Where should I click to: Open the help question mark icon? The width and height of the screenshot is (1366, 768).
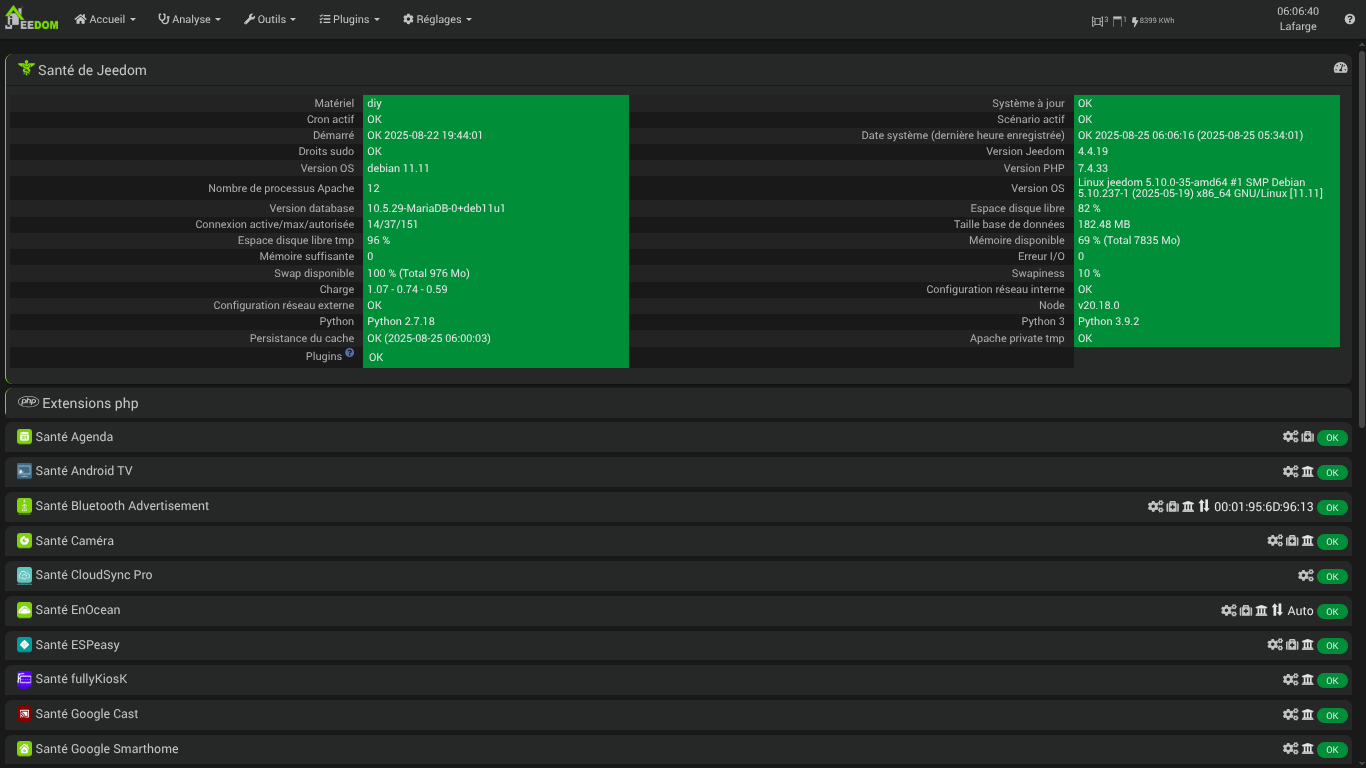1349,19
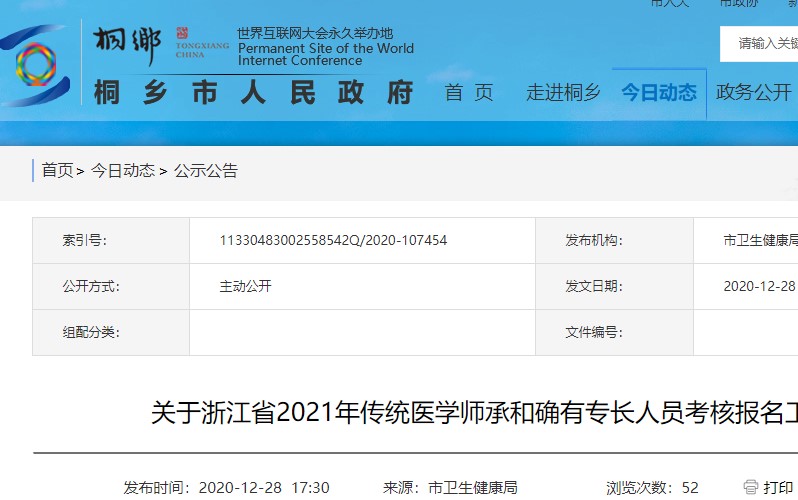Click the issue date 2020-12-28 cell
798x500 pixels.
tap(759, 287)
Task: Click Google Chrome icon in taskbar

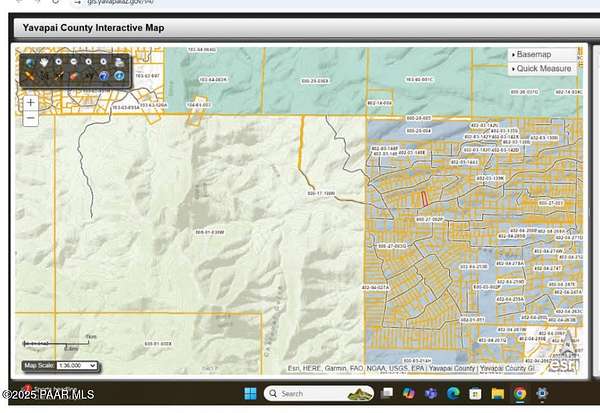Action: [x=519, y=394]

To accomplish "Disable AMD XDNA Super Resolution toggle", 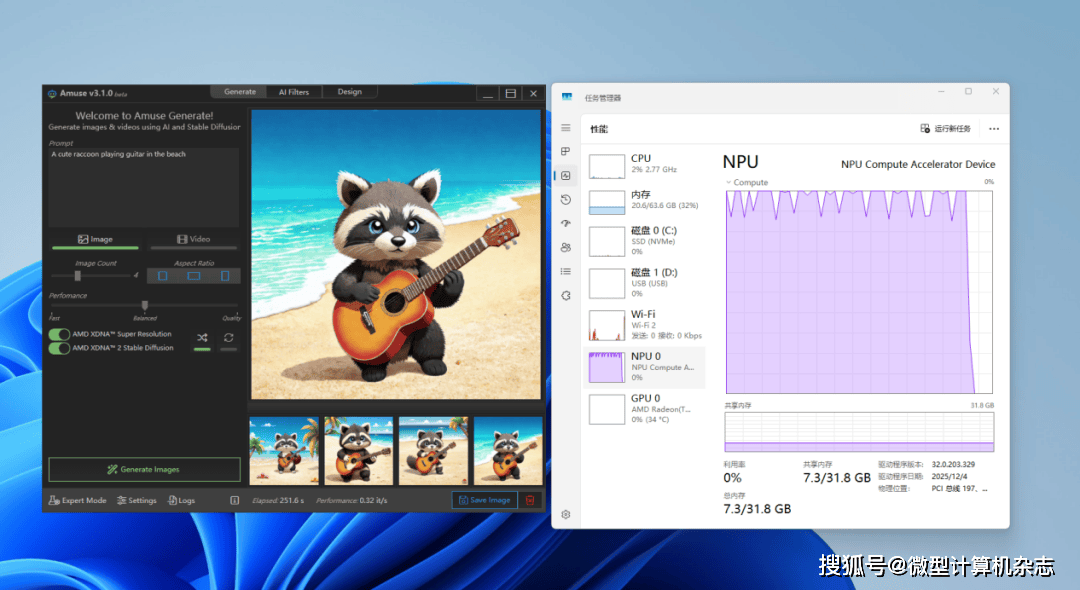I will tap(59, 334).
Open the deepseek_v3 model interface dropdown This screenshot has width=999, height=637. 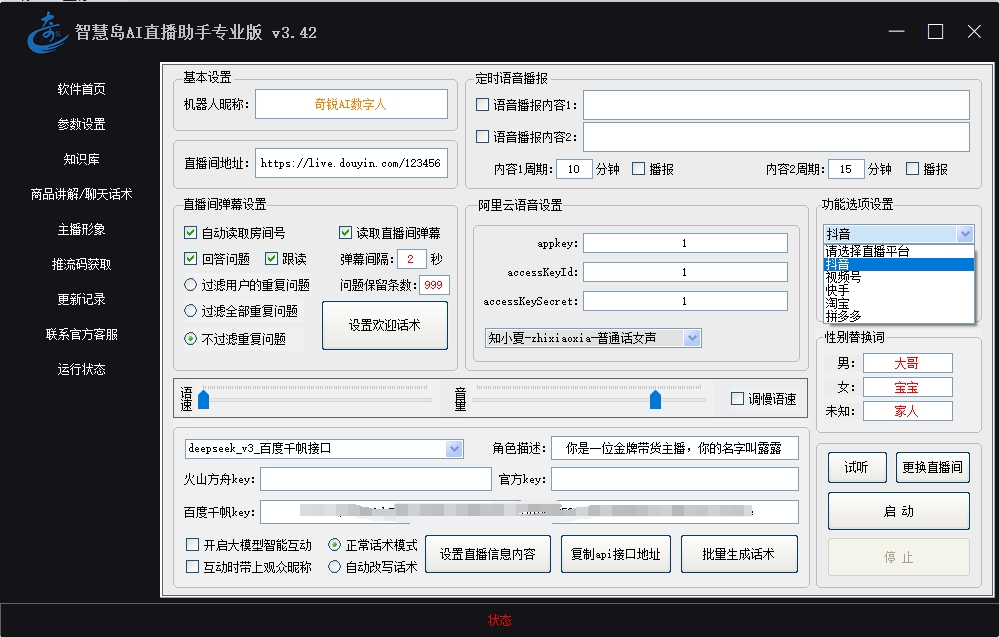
---
What the task asks: Can you write out again everything in the material above, from its very first line down to and including the line containing "Action: [x=519, y=394]", leaving the pictures out?

Result:
Where should I click to: Open the help question mark icon? The width and height of the screenshot is (1366, 768).
1349,19
Click the issue date 2020-12-28 cell
798x500 pixels.
tap(759, 287)
Task: Click Google Chrome icon in taskbar

Action: [x=519, y=394]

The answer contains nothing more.